Use MetaSearch to search for OSS objects based on metadata attributes - Object Storage Service

Provided by Object Storage Service (OSS), Metasearch is an indexing feature based on the metadata of objects, which can be specified as index conditions to query objects. This way, you can manage and learn about data structures, perform queries, collect statistics, and manage objects in an efficient manner.

Scenarios

Data audit

You can use MetaSearch to quickly find objects to meet data audit or regulatory requirements. For example, in the financial industry, you can filter objects by using metadata such as custom tags and access control lists (ACLs). This way, you can search for objects that have a specific sensitivity level or specific ACLs to improve the efficiency of data audits.

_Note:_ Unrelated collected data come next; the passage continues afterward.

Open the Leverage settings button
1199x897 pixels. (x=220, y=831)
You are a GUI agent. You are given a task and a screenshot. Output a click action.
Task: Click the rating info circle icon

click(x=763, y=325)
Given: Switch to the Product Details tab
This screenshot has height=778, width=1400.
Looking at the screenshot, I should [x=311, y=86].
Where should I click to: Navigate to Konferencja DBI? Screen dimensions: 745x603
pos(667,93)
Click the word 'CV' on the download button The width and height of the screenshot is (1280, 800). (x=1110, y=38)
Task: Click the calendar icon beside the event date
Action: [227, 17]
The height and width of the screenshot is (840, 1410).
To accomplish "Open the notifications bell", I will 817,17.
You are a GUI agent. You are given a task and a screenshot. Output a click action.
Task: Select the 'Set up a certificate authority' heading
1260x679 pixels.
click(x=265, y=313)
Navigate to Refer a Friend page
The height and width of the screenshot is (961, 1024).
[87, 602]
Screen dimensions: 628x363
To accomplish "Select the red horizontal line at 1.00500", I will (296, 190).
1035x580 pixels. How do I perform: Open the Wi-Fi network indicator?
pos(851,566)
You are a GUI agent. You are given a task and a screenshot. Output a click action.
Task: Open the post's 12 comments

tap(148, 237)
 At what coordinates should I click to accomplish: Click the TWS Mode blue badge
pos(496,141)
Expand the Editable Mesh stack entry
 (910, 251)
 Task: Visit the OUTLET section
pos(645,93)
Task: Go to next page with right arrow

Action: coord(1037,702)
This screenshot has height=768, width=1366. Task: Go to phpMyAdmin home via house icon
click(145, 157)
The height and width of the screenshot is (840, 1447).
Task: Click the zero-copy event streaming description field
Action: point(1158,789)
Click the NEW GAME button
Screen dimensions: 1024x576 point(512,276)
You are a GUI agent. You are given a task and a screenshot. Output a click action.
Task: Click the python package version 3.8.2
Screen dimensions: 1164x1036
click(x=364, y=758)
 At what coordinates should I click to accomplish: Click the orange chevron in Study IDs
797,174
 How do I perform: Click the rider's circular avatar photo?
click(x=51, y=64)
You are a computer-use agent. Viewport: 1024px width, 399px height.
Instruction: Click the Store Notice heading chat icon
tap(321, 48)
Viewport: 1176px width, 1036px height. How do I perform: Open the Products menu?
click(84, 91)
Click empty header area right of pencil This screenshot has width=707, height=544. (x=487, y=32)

Enterprise data backup and archiving

When an enterprise wants to back up and archive data, the enterprise can use MetaSearch to quickly search for objects of a specific creation date or storage class based on object metadata such as the creation date, storage class, and custom tags. This way, the enterprise can quickly restore historical data or archived objects.

Usage notes

Supported regions
MetaSearch is supported for buckets that are located in the China (Hangzhou), China (Shanghai), China (Qingdao), China (Beijing), China (Zhangjiakou), China (Shenzhen), China (Guangzhou), China (Chengdu), China (Hong Kong), Singapore, Indonesia (Jakarta), Germany (Frankfurt), US (Virginia), US (Silicon Valley), and UK (London) regions.
Object quantity
By default, MetaSearch is supported only for a bucket that contains up to 10 billion objects.

Billing rules

MetaSearch is in public preview, during which you can use MetaSearch free of charge. To use the MetaSearch feature, you must enable the metadata management feature. After the public preview, you will be charged for metadata management and metadata retrievals. For more information about the billable items of the metasearch feature, see Data indexing fees.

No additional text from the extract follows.